Please return only the lines from the one showing "The image size" to the end of the entries, keeping both ends and dropping every picture.

**** PROVIDED ENTRIES

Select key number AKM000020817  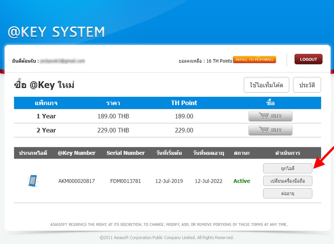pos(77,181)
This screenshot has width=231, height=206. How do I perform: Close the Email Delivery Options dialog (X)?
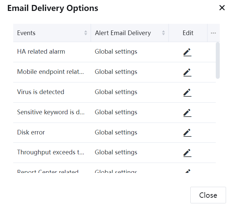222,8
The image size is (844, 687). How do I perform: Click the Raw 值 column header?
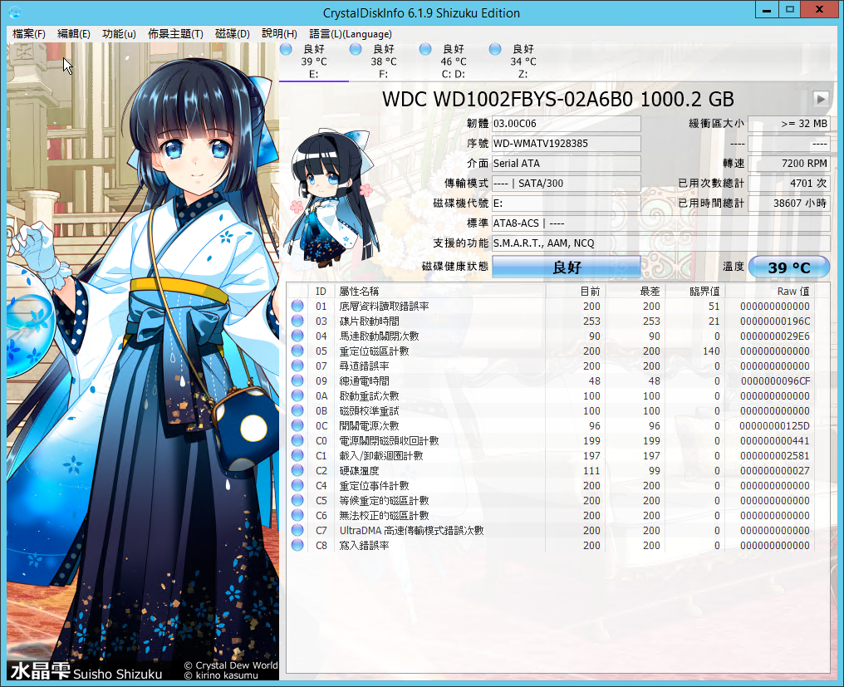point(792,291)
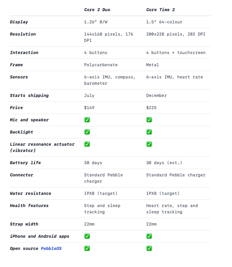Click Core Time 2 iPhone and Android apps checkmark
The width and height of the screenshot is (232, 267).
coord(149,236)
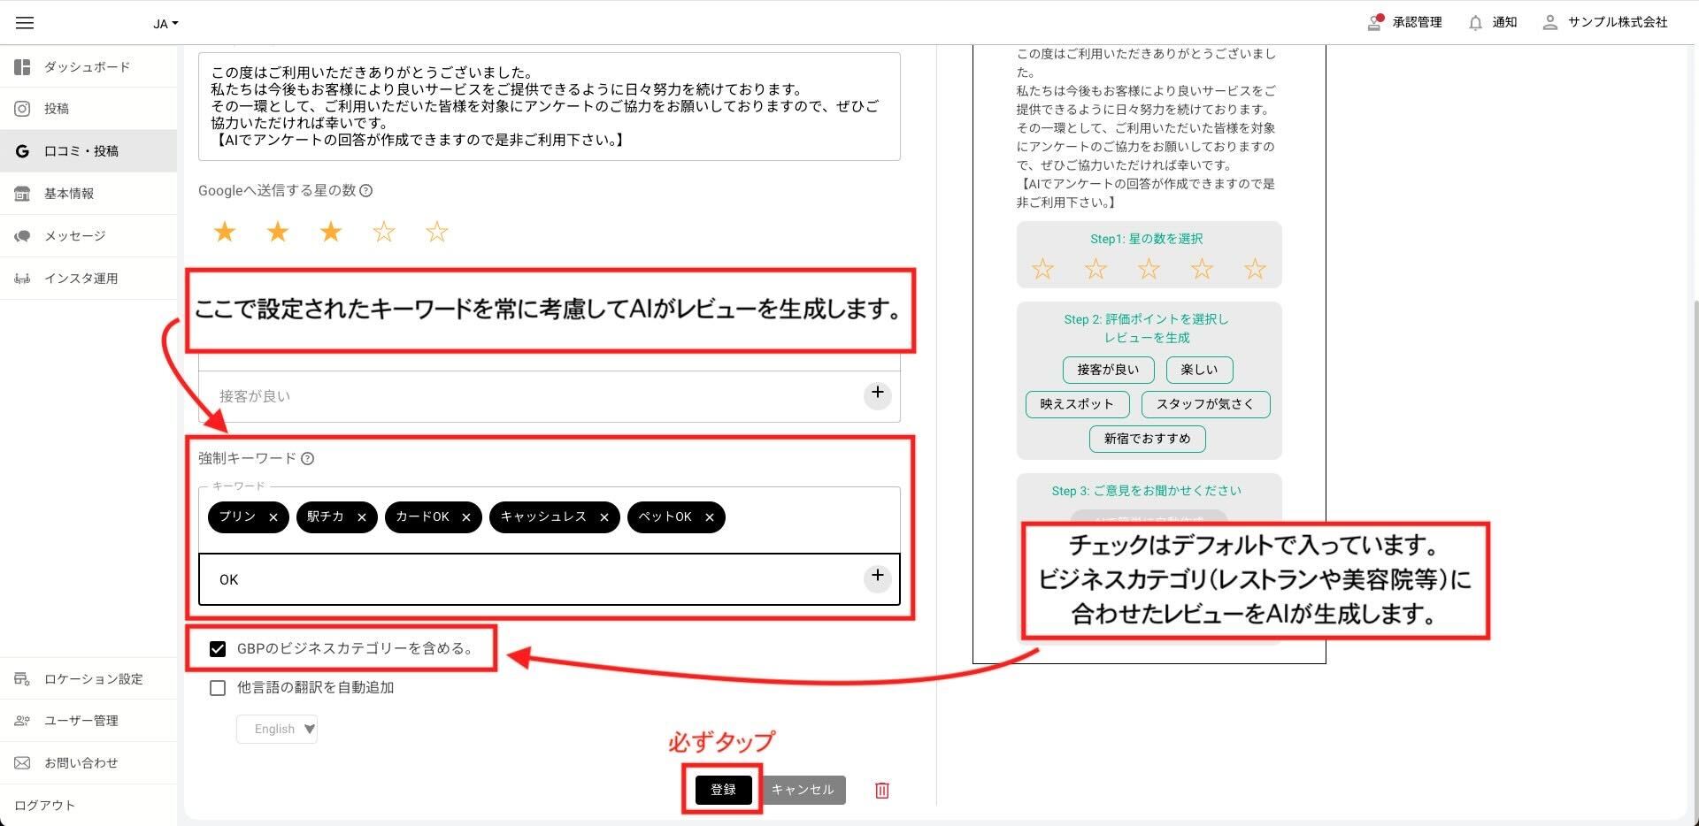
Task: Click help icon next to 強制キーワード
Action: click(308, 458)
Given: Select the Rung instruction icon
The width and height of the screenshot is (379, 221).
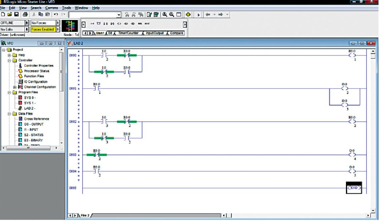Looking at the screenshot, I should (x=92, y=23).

********

EXERCISE ANSWER:
The image size is (844, 687). How do I perform: Click the Raw 值 column header?
point(792,291)
Click Core Time 2 iPhone and Android apps checkmark
The width and height of the screenshot is (232, 267).
coord(149,236)
Task: Click help icon next to 強制キーワード
Action: click(308, 458)
Given: Select the Rung instruction icon
The width and height of the screenshot is (379, 221).
Looking at the screenshot, I should (x=92, y=23).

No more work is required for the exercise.